Can you reproduce the data below with each "GUI agent" changed to "screen assistant" and nothing else altered?

--- Start of INPUT ---

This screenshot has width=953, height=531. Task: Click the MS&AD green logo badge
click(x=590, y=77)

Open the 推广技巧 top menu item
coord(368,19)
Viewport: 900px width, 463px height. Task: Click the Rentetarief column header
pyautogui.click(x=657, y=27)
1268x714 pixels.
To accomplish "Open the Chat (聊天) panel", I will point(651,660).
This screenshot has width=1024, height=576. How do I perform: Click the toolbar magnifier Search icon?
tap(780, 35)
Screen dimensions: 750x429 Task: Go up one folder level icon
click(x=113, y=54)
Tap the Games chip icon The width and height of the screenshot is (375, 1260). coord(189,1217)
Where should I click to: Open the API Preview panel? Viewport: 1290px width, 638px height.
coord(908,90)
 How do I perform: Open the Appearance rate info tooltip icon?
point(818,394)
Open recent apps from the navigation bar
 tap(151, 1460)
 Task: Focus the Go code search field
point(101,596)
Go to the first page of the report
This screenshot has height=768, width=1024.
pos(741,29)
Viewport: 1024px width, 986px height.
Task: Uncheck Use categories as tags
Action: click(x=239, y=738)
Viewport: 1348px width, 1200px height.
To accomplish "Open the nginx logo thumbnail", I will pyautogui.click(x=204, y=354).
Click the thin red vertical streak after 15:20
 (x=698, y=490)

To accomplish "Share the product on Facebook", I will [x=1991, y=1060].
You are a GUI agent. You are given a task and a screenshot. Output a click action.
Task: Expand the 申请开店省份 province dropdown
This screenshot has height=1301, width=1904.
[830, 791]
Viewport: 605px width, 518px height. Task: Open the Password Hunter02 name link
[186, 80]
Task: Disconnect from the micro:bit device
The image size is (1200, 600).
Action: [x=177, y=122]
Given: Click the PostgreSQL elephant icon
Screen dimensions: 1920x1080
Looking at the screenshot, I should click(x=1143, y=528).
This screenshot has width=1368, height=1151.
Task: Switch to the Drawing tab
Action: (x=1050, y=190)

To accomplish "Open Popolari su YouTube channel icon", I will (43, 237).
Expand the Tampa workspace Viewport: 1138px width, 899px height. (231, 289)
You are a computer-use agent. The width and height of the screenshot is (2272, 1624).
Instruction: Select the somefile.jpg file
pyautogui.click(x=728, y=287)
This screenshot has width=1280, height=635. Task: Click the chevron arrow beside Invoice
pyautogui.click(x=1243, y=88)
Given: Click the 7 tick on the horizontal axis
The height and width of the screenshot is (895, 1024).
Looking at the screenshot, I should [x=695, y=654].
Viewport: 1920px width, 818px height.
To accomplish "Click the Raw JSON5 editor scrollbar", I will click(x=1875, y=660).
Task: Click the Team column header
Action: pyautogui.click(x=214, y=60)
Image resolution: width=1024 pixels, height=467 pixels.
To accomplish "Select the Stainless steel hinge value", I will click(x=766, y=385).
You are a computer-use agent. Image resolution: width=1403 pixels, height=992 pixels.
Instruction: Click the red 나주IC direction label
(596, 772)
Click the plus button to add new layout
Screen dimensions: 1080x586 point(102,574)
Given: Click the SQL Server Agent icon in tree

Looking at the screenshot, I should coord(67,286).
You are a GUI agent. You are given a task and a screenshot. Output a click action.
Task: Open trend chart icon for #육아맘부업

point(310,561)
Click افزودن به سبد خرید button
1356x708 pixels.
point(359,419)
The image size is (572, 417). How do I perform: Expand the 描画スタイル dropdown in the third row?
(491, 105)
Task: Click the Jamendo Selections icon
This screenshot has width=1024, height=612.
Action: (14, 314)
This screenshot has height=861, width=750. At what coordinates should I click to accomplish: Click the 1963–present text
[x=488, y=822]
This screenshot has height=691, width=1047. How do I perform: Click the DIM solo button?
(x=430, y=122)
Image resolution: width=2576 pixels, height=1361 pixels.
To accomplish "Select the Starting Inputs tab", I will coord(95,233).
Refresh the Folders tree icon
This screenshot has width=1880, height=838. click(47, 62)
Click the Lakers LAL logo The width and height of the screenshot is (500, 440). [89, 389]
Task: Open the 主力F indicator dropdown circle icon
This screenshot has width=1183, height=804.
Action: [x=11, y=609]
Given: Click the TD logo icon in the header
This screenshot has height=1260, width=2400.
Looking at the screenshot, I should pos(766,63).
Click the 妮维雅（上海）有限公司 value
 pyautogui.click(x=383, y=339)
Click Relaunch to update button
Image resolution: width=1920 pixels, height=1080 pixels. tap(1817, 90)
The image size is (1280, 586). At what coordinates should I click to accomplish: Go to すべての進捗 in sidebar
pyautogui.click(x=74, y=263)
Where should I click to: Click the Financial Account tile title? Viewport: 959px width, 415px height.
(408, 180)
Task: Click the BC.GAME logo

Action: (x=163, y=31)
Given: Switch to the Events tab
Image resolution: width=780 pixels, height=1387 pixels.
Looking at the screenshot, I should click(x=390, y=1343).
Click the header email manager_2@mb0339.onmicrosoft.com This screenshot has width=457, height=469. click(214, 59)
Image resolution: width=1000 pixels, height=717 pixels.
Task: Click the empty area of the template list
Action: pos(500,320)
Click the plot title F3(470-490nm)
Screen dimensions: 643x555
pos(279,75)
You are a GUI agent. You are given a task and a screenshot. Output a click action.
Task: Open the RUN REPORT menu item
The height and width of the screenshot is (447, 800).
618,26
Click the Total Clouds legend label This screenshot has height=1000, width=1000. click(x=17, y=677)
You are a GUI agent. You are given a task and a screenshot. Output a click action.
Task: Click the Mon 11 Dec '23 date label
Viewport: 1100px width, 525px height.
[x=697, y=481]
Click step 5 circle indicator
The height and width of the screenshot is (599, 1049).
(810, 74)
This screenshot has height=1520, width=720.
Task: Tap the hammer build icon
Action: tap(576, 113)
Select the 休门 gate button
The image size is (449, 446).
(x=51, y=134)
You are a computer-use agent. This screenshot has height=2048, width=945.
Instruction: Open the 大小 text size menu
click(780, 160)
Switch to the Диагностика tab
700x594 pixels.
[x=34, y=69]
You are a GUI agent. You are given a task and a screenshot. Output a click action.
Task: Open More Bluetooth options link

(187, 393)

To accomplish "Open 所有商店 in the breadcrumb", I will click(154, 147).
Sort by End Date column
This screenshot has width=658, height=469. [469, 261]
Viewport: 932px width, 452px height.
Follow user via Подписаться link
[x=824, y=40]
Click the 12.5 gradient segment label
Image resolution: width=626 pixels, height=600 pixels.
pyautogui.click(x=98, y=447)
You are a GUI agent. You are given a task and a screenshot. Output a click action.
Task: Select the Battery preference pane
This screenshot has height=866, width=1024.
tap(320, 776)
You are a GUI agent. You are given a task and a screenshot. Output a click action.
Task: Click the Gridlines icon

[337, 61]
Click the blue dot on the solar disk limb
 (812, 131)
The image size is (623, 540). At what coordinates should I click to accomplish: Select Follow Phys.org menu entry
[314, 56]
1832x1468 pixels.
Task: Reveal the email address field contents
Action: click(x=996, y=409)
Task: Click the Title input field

--- End of INPUT ---

• OUTPUT FOR THIS EXERCISE:
This screenshot has width=953, height=531. Task: Click the MS&AD green logo badge
click(x=590, y=77)

Open the 推广技巧 top menu item
coord(368,19)
Viewport: 900px width, 463px height. Task: Click the Rentetarief column header
pyautogui.click(x=657, y=27)
1268x714 pixels.
To accomplish "Open the Chat (聊天) panel", I will point(651,660).
This screenshot has width=1024, height=576. How do I perform: Click the toolbar magnifier Search icon?
tap(780, 35)
Screen dimensions: 750x429 Task: Go up one folder level icon
click(x=113, y=54)
Tap the Games chip icon The width and height of the screenshot is (375, 1260). coord(189,1217)
Where should I click to: Open the API Preview panel? Viewport: 1290px width, 638px height.
coord(908,90)
 How do I perform: Open the Appearance rate info tooltip icon?
point(818,394)
Open recent apps from the navigation bar
 tap(151, 1460)
 Task: Focus the Go code search field
point(101,596)
Go to the first page of the report
This screenshot has height=768, width=1024.
pos(741,29)
Viewport: 1024px width, 986px height.
Task: Uncheck Use categories as tags
Action: click(x=239, y=738)
Viewport: 1348px width, 1200px height.
To accomplish "Open the nginx logo thumbnail", I will pyautogui.click(x=204, y=354).
Click the thin red vertical streak after 15:20
 (x=698, y=490)

To accomplish "Share the product on Facebook", I will [x=1991, y=1060].
You are a screen assistant. You are given a task and a screenshot. Output a click action.
Task: Expand the 申请开店省份 province dropdown
This screenshot has height=1301, width=1904.
[830, 791]
Viewport: 605px width, 518px height. Task: Open the Password Hunter02 name link
[186, 80]
Task: Disconnect from the micro:bit device
The image size is (1200, 600).
Action: [x=177, y=122]
Given: Click the PostgreSQL elephant icon
Screen dimensions: 1920x1080
Looking at the screenshot, I should click(x=1143, y=528).
This screenshot has width=1368, height=1151.
Task: Switch to the Drawing tab
Action: (x=1050, y=190)

To accomplish "Open Popolari su YouTube channel icon", I will (43, 237).
Expand the Tampa workspace Viewport: 1138px width, 899px height. (231, 289)
You are a computer-use agent. The width and height of the screenshot is (2272, 1624).
Instruction: Select the somefile.jpg file
pyautogui.click(x=728, y=287)
This screenshot has width=1280, height=635. Task: Click the chevron arrow beside Invoice
pyautogui.click(x=1243, y=88)
Given: Click the 7 tick on the horizontal axis
The height and width of the screenshot is (895, 1024).
Looking at the screenshot, I should [x=695, y=654].
Viewport: 1920px width, 818px height.
To accomplish "Click the Raw JSON5 editor scrollbar", I will click(x=1875, y=660).
Task: Click the Team column header
Action: pyautogui.click(x=214, y=60)
Image resolution: width=1024 pixels, height=467 pixels.
To accomplish "Select the Stainless steel hinge value", I will click(x=766, y=385).
You are a computer-use agent. Image resolution: width=1403 pixels, height=992 pixels.
Instruction: Click the red 나주IC direction label
(596, 772)
Click the plus button to add new layout
Screen dimensions: 1080x586 point(102,574)
Given: Click the SQL Server Agent icon in tree

Looking at the screenshot, I should coord(67,286).
You are a screen assistant. You are given a task and a screenshot. Output a click action.
Task: Open trend chart icon for #육아맘부업

point(310,561)
Click افزودن به سبد خرید button
1356x708 pixels.
point(359,419)
The image size is (572, 417). How do I perform: Expand the 描画スタイル dropdown in the third row?
(491, 105)
Task: Click the Jamendo Selections icon
This screenshot has width=1024, height=612.
Action: (14, 314)
This screenshot has height=861, width=750. At what coordinates should I click to accomplish: Click the 1963–present text
[x=488, y=822]
This screenshot has height=691, width=1047. How do I perform: Click the DIM solo button?
(x=430, y=122)
Image resolution: width=2576 pixels, height=1361 pixels.
To accomplish "Select the Starting Inputs tab", I will coord(95,233).
Refresh the Folders tree icon
This screenshot has width=1880, height=838. click(47, 62)
Click the Lakers LAL logo The width and height of the screenshot is (500, 440). [89, 389]
Task: Open the 主力F indicator dropdown circle icon
This screenshot has width=1183, height=804.
Action: [x=11, y=609]
Given: Click the TD logo icon in the header
This screenshot has height=1260, width=2400.
Looking at the screenshot, I should pos(766,63).
Click the 妮维雅（上海）有限公司 value
 pyautogui.click(x=383, y=339)
Click Relaunch to update button
Image resolution: width=1920 pixels, height=1080 pixels. tap(1817, 90)
The image size is (1280, 586). At what coordinates should I click to accomplish: Go to すべての進捗 in sidebar
pyautogui.click(x=74, y=263)
Where should I click to: Click the Financial Account tile title? Viewport: 959px width, 415px height.
(408, 180)
Task: Click the BC.GAME logo

Action: (x=163, y=31)
Given: Switch to the Events tab
Image resolution: width=780 pixels, height=1387 pixels.
Looking at the screenshot, I should click(x=390, y=1343).
Click the header email manager_2@mb0339.onmicrosoft.com This screenshot has width=457, height=469. click(214, 59)
Image resolution: width=1000 pixels, height=717 pixels.
Task: Click the empty area of the template list
Action: pos(500,320)
Click the plot title F3(470-490nm)
Screen dimensions: 643x555
pos(279,75)
You are a screen assistant. You are given a task and a screenshot. Output a click action.
Task: Open the RUN REPORT menu item
The height and width of the screenshot is (447, 800).
618,26
Click the Total Clouds legend label This screenshot has height=1000, width=1000. click(x=17, y=677)
You are a screen assistant. You are given a task and a screenshot. Output a click action.
Task: Click the Mon 11 Dec '23 date label
Viewport: 1100px width, 525px height.
[x=697, y=481]
Click step 5 circle indicator
The height and width of the screenshot is (599, 1049).
(810, 74)
This screenshot has height=1520, width=720.
Task: Tap the hammer build icon
Action: tap(576, 113)
Select the 休门 gate button
The image size is (449, 446).
(x=51, y=134)
You are a computer-use agent. This screenshot has height=2048, width=945.
Instruction: Open the 大小 text size menu
click(780, 160)
Switch to the Диагностика tab
700x594 pixels.
[x=34, y=69]
You are a screen assistant. You are given a task and a screenshot. Output a click action.
Task: Open More Bluetooth options link

(187, 393)

To accomplish "Open 所有商店 in the breadcrumb", I will click(154, 147).
Sort by End Date column
This screenshot has width=658, height=469. [469, 261]
Viewport: 932px width, 452px height.
Follow user via Подписаться link
[x=824, y=40]
Click the 12.5 gradient segment label
Image resolution: width=626 pixels, height=600 pixels.
pyautogui.click(x=98, y=447)
You are a screen assistant. You are given a task and a screenshot. Output a click action.
Task: Select the Battery preference pane
This screenshot has height=866, width=1024.
tap(320, 776)
You are a screen assistant. You are given a task and a screenshot. Output a click action.
Task: Click the Gridlines icon

[337, 61]
Click the blue dot on the solar disk limb
 (812, 131)
The image size is (623, 540). At what coordinates should I click to accomplish: Select Follow Phys.org menu entry
[314, 56]
1832x1468 pixels.
Task: Reveal the email address field contents
Action: click(x=996, y=409)
Task: Click the Title input field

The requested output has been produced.